Comment By: Jason Lowe (jasonlowe)
Date: 2004-05-13 13:25

Message:
Logged In: YES 
user_id=56897

There didn't seem to be an outcome from the python-dev
discussion regarding system() and pthread_atfork().  The
thread indicates that system() indeed is supposed to call
atfork handlers, so therefore RedHat 9 is violating the
pthread standard in that sense.  (Whether or not they'll fix
it is another issue.)  There's also mention that os.system()
may be changed to not call system() because of the atfork()
problem.  If the changes to avoid system() are implemented,
would the pthread_atfork() approach still be problematic?

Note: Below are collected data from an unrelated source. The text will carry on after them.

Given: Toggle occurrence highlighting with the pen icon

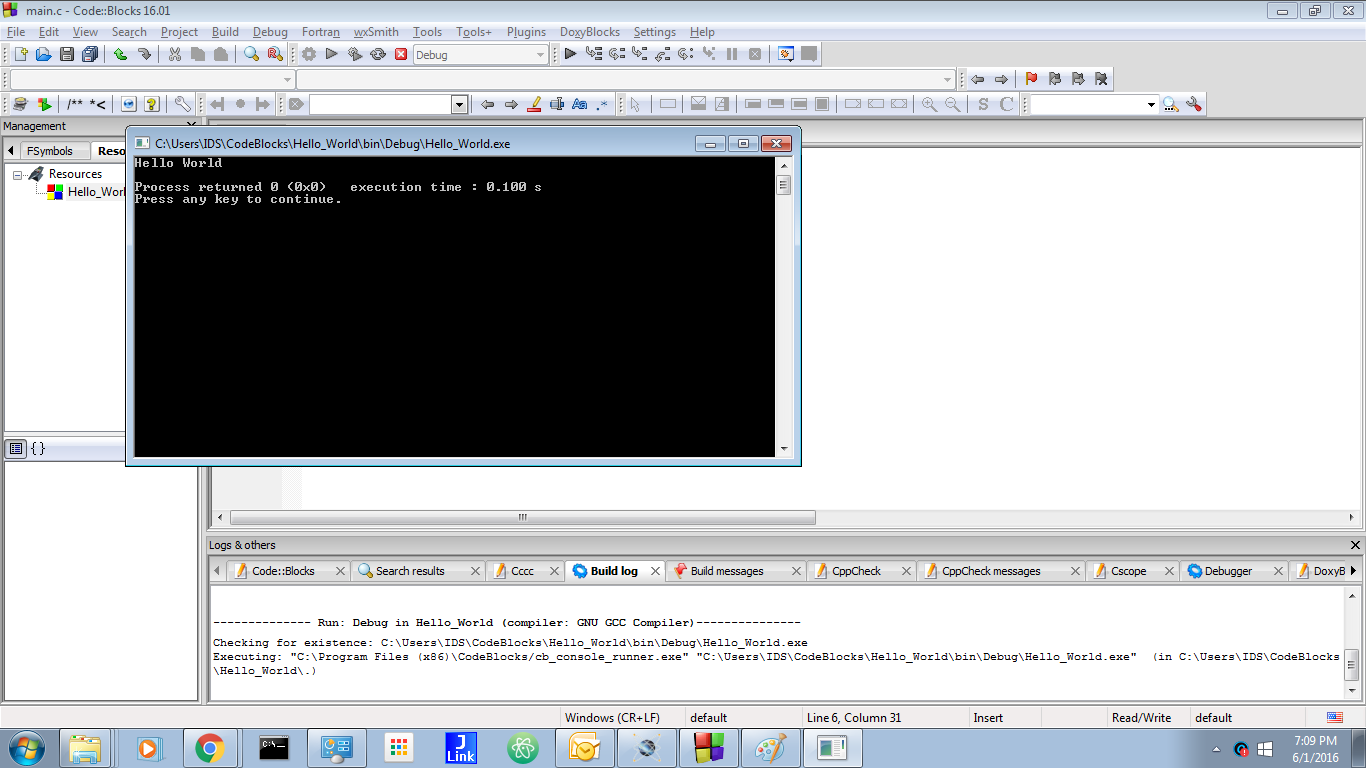Looking at the screenshot, I should (x=533, y=103).
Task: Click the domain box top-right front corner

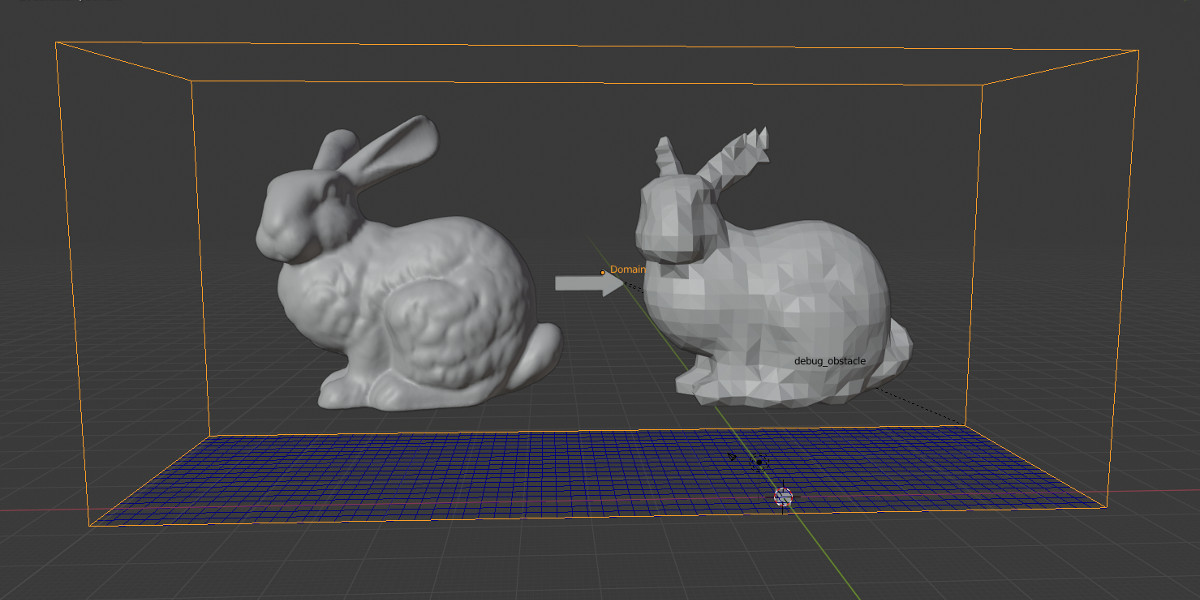Action: pyautogui.click(x=1139, y=48)
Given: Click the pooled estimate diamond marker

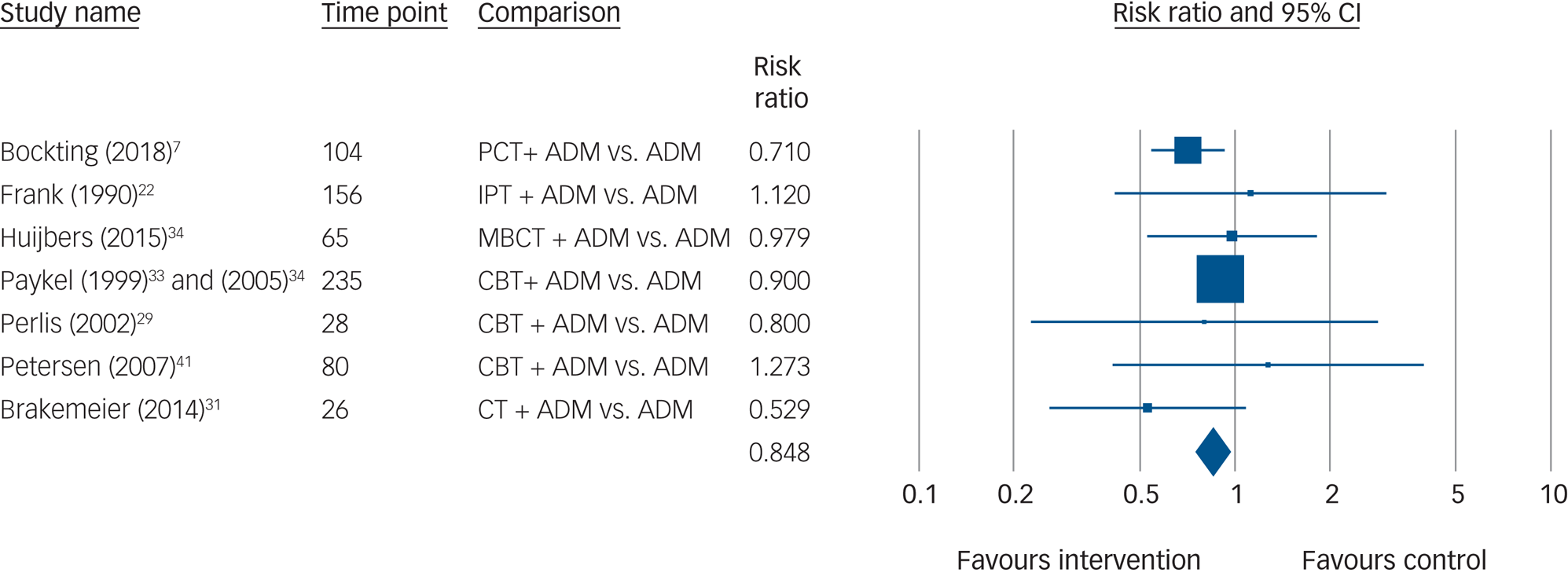Looking at the screenshot, I should pos(1213,452).
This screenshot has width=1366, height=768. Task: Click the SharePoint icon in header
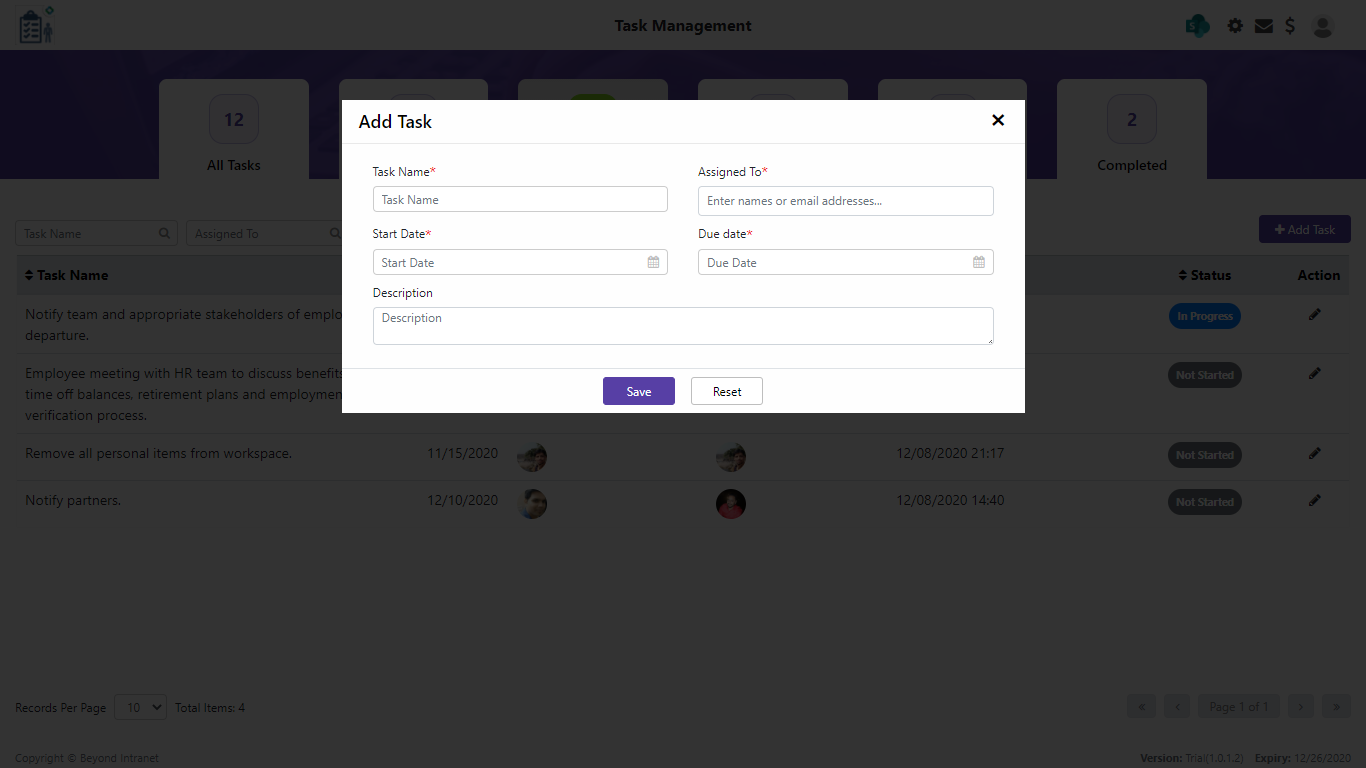1197,26
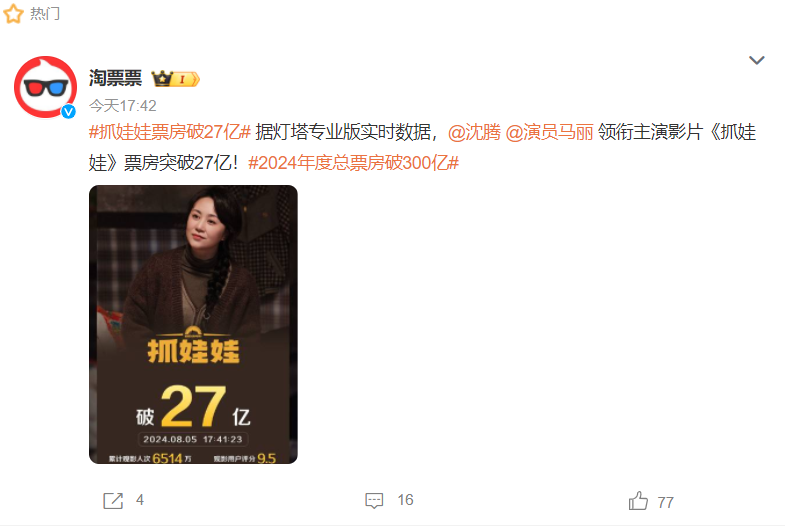This screenshot has height=526, width=785.
Task: Like the post with thumbs-up icon
Action: (x=638, y=500)
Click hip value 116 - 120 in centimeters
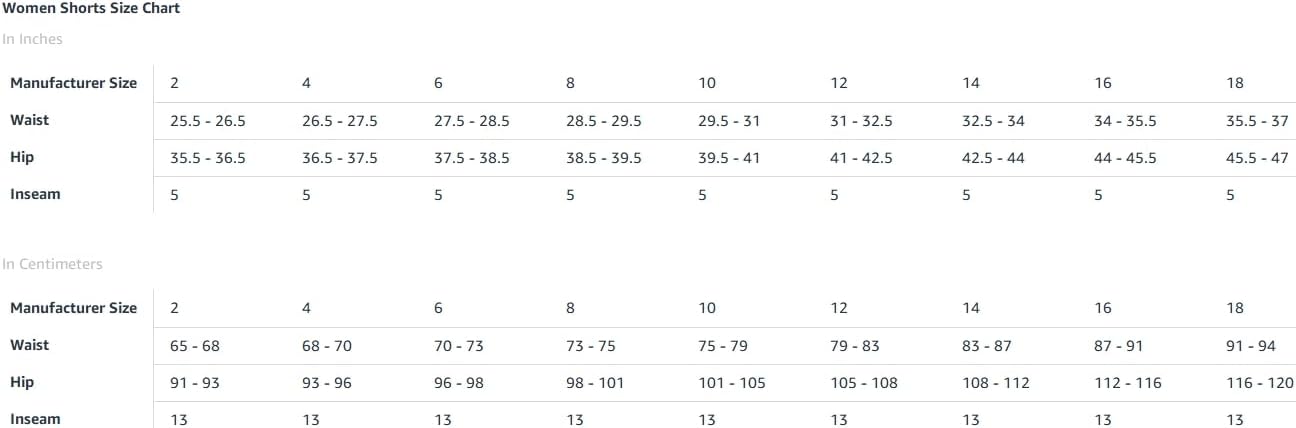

As Martin Loewis points out, we could always implement the
signal fixup in the child directly after the fork() if
Python routines are being used to do the fork() in the first
place.  However if we're concerned about native modules that
directly call fork() then it seems our choices are a
pthread_atfork() approach or an approach where SIGINT isn't
blocked.  Without an async-signal-safe way to route a signal
from one thread to another, I don't see how we can leave
SIGINT unblocked in all threads.

Re: Py_AddPendingCall. That approach might work in many
cases, but I assume it doesn't work well when all threads
are currently busy in native modules that are not
well-behaved.  For example, I have two threads: one in
readline() and the other blocked in a native call that, like
readline(), doesn't return control on EINTR.  If the SIGINT
is sent to the readline thread, the signal handler could
check the thread ID and do the longjmp() since we're the
proper thread to do so.  If the SIGINT is sent to the other
thread, the callback added by Py_AddPendingCall() won't
necessarily be processed any time soon because no threads
are going to return control (in a timely manner) to Python.
 To make matters worse, apparently even something as simple
as pthread_self(), which we'd use to get the thread ID,
isn't async-signal-safe on all platforms.  From what I've
read, none of the pthread functions are guaranteed to be
async-signal-safe.  :-(

----------------------------------------------------------------------

Comment By: Andrew Langmead (langmead)
Date: 2004-05-13 12:48

Message:
Logged In: YES 
user_id=119306

pthread_kill(). That is annoying, I have something nearly done 
that used it. I didn't double check the safety of pthread_kill. I saw 
that posix says that kill is safe to call from interrupt handlers and 
went from there.

Can we note that we need a pthread_kill in a call to 
Py_AddPendingCall, and then handle it later?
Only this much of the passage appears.